Retrato de D. DIEGO DUQUE DE ESTRADA
Cualquier pretexto servía como chanza. Al cruzarme con algún “desuellacaras”, yo le saludaba cortésmente y esperaba su réplica, si ésta no se producía y el rufián súbitamente no me atendía, de inmediato una satisfacción le pedía. En buena liza me batía, y con frecuencia era yo mismo el que tiraba la estocada, otras, el sorprendido las esquivaba, hasta alguna hubo que atravesando mi jubón pasó de la otra parte al mismo lado, que si me coge de lleno me hubiera dejado a buenas noches. Así fueron múltiples mis encuentros, o mejor debiera decir mis desencuentros en costanillas, callejones, tabernas y soportales, donde por mi fama en la villa dejé a la “gente de carda” despachados y con la guarda hundida en sus entrañas.

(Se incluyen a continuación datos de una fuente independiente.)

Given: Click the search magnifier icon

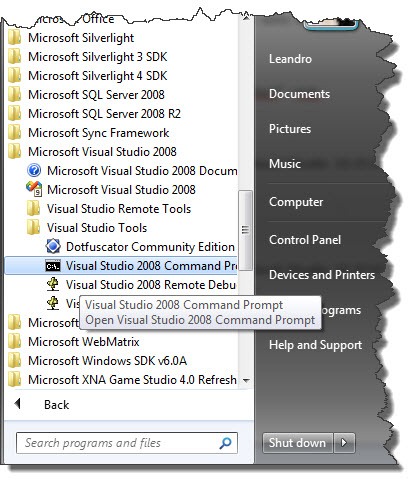Looking at the screenshot, I should (226, 443).
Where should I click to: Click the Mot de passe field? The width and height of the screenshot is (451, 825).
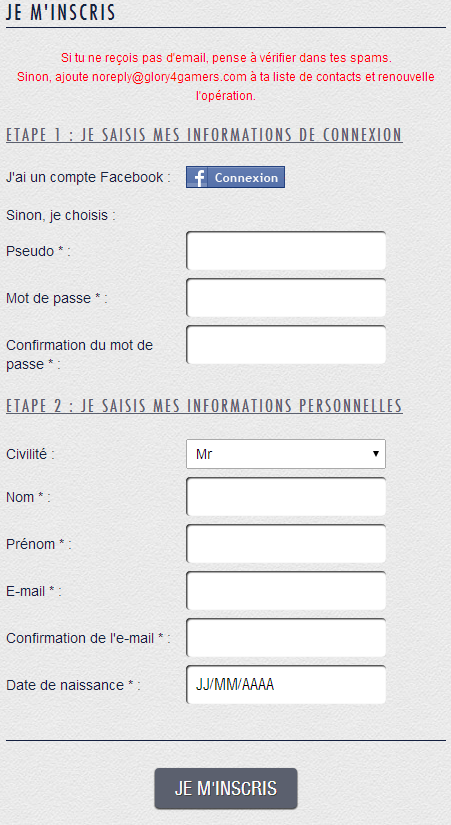286,298
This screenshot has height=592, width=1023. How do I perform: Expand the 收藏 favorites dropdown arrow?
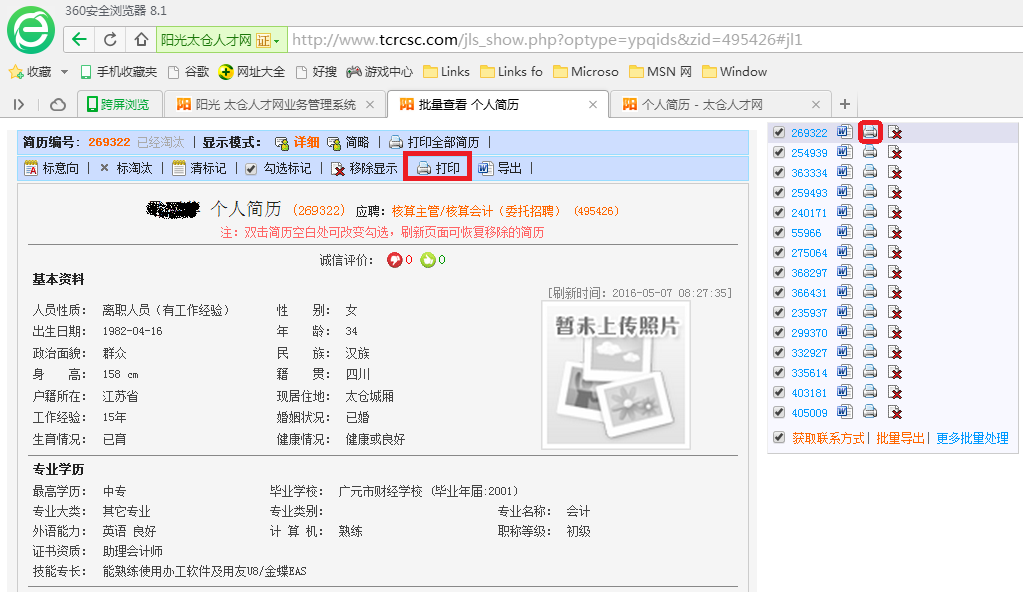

Recuerdo cierta noche, creo, en plena Cuaresma, andaba yo como de ordinario, en la taberna. Era una herrumbrosa leonera plena de vicio y sinvergüenzas, oscura y azarosa por cuanto en ella se fundían gariteros con bellacos que a los naipes se divertían. En una mesa, a la que siempre solía, se dieron cita varios caballeros.-o por eso pasaban- que con alegría jugaban, comían y bebían. Uniéndome a ellos expuse mi bolsa de piel de gato que plena contenía mi hacienda. Bastó la muestra para comenzar la partida. Eran todos ellos, profesionales del juego, llamados “ciertos” por estos mundos, que diestramente repartían la suerte. Al principio con tino, luego con desatino; fue entonces cuando puse más atención en los apaños y manejos que en mis lances, observando como uno de ellos, con guantes descabezados, tras coger el abanico de naipes, con disimulo y continencia, raspaba las cartas con la enorme uña crecida de su meñique, dejando una marca casi inapreciable que sólo ellos esperaban. Pude ver también, que tras la timba, otro tramposo, que como rufián procedía, raudo la baraja escamoteaba por si alguno presentaba sus sospechas.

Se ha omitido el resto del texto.